TigerTree can be used in combination with SHA1 and would be an excellent way to provide support for the sharing of partial files.

Moak · #7 (**permalink**) January 28th, 2002

I don't agree.
Gnutella is a protocol in development and while I do not agree with some GDF ideas I prefer collecting/envolving ideas and suggesting new ones. In this particular case, the GDF-HUGE proposal itself is still an proposal in change and it also does not prescribe SHA1. Don't claim something a standard which isn't.

> SHA1 was used because it would be difficult to create a fake file with the hash the matches something else.

No argument. You give me SHA1 hash, I send back something junk data. It was often discussed that hashs are NOT used for security reasons just for simple file identifcation, a smaller hash is fine also. If you need a ensurance to get no junk data, use overlapped file resume.

> TigerTree [...] would be an excellent way for the sharing of partial files.

Please give an explanation or URL for our readers.

gnutellafan · #8 (**permalink**) January 28th, 2002

I believe that HUGE was voted on and approved was it not? So for the time being developers should not choose any hash they want but the one that was agreed on or else it makes hashing worthless.

While a malicious client could sent you junk data this will not be propagated using SHA1, if a client confirms (rehashes) after downloading. It will see that the data is crap and get rid of it. With a less robust hash fake data can be made that would have the same hash value and thus be allowed to propagate.

I should have said that the use of tiger tree for partial file sharing is my idea but it should work. For more on what tiger tree is go to:

http://groups.yahoo.com/group/the_gdf/message/4871

gnutellafan · #9 (**permalink**) January 28th, 2002

From Hash/URN Gnutella Extensions (HUGE) v0.93 :

Quote:

To be in compliance with this specification, you should support at least the SHA1 hash algorithm and format reflected here, and be able to downconvert "bitprint" requests/reports to SHA1. Other URN namespaces are optional and should be gracefully ignored when not understood. Please refer to the rest of this document for other important details.

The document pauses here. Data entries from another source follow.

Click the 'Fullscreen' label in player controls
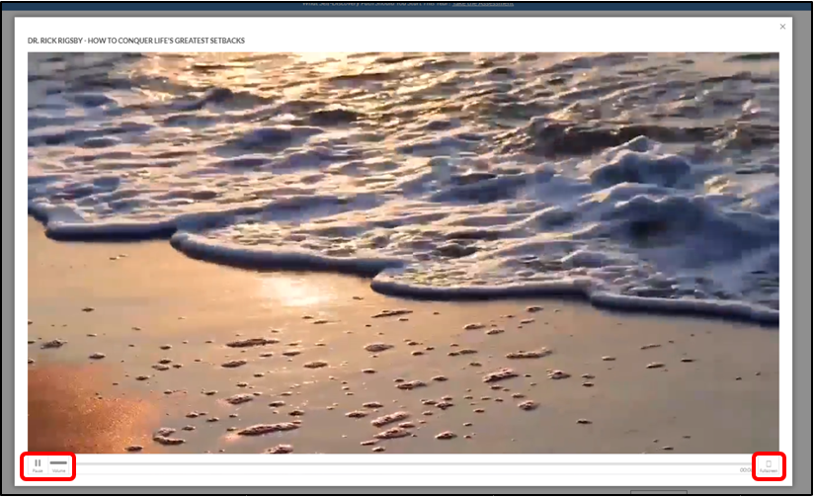814x498 pixels. pyautogui.click(x=769, y=471)
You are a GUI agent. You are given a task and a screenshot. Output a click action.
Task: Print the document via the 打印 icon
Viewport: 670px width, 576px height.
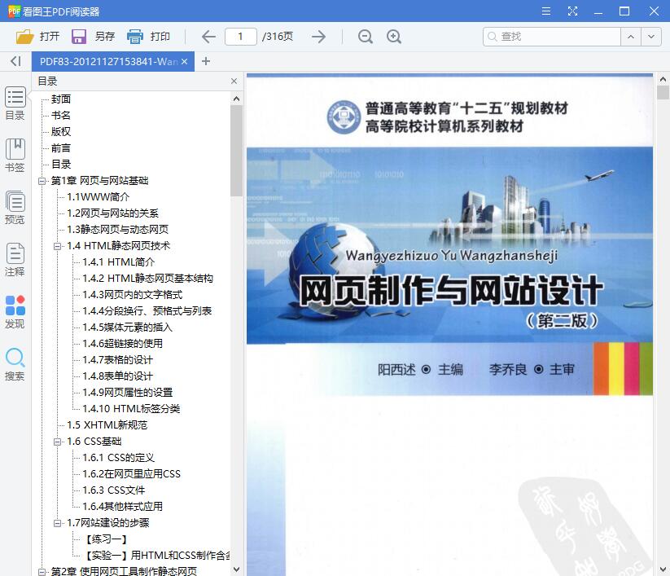coord(134,36)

So yes, SHA1 is "prescribed" and should be supported. Developers may opt to add additional hashes if they wish.

TorK · #10 (**permalink**) January 28th, 2002

SHA1 should be used since MD5 is not strong enough. However, I was thinking of an idea of hot reduce the size of queries:
What if you could specify only the beggining of the hash and a * to indicate that any bytes may follow. Some files with the wrong hash would be returned, but since the whole hash is in the replies, those would be filterd out. Extra hits are also much cheaper than extra bytes in queries.

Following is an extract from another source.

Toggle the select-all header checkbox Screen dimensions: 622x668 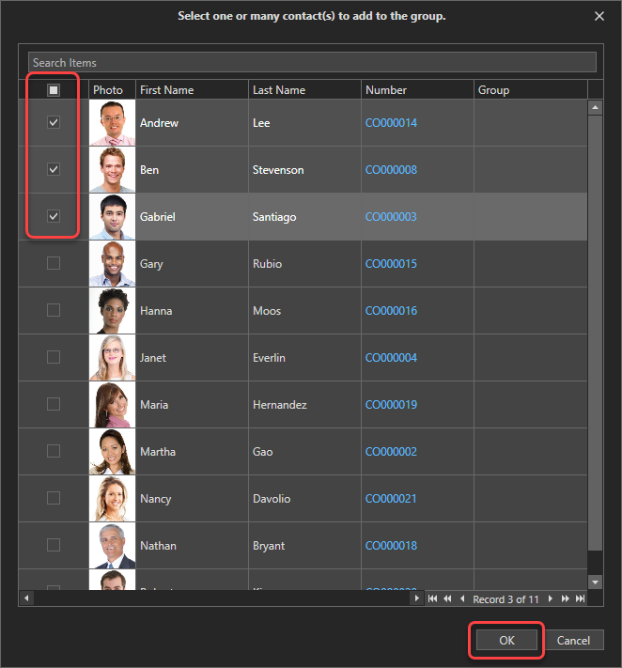[x=54, y=90]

This, of course requires the hashes to be in base32, since the '*' char could not be recognized in raw binary data.

/Tor

Moak · #11 (**permalink**) January 28th, 2002

Hi Tork,

please define "strong", a 128 bit hash isn't enough to identify a file within a typical horizon? I like the idea of shortened keys. I allready suggested to use an truncated MD5 hash, since 64 Bit should be enough to identify a file in a typical horizon (less bandwith wasted). The hash in binary messages does not need to be Base32 (or whatever) encoded.

/Moak

Moak · #12 (**permalink**) January 28th, 2002

Gnutellafan, rehashing doesn't work if you do not have the full content. So any bad/broken client can send junk data, you won't recognize until you downloaded all partials. A SHA1 hash does really give no security on resume time, a simple overlapped check does this allready.
So while HUGE favours SHA1, I think it's a unnessecary waste of bandwith and therfore I personally don't support this idea, I prefer other alternatives. The GDF can vote a lot of things... I think discussing ideas, improving design, understanding background details, find better alternatives for the next protocoll is still allowed in this place.

gnutellafan · #13 (**permalink**) January 28th, 2002

nothing is set in stone, but for the time being SHA1 is it!

Different clients CANNOT use different hashes if we want to be able to use the hashes across the network. If at some later time developers agree that SHA1 is not working and choose something else than the protocol changes. But one developer should not use md5 or whatever they feel like, they should use SHA1.

Moak · #14 (**permalink**) January 28th, 2002

So you're not interested in my ideas, knowledge and analysis... because what GDF says is the only word? Okay, I'm not interested in the CGDF (commercial gnutella developer forum) under LW/BS pushing force, where things get implemented in _current_ clients before they are well tested and improved in beta clients, motto: I implemented it now, all others eat it or die. Improving an open protocol this way is inefficient in my eyes, like forcing ppl using uneven Linux kernel and improving weak spots is not allowed anymore.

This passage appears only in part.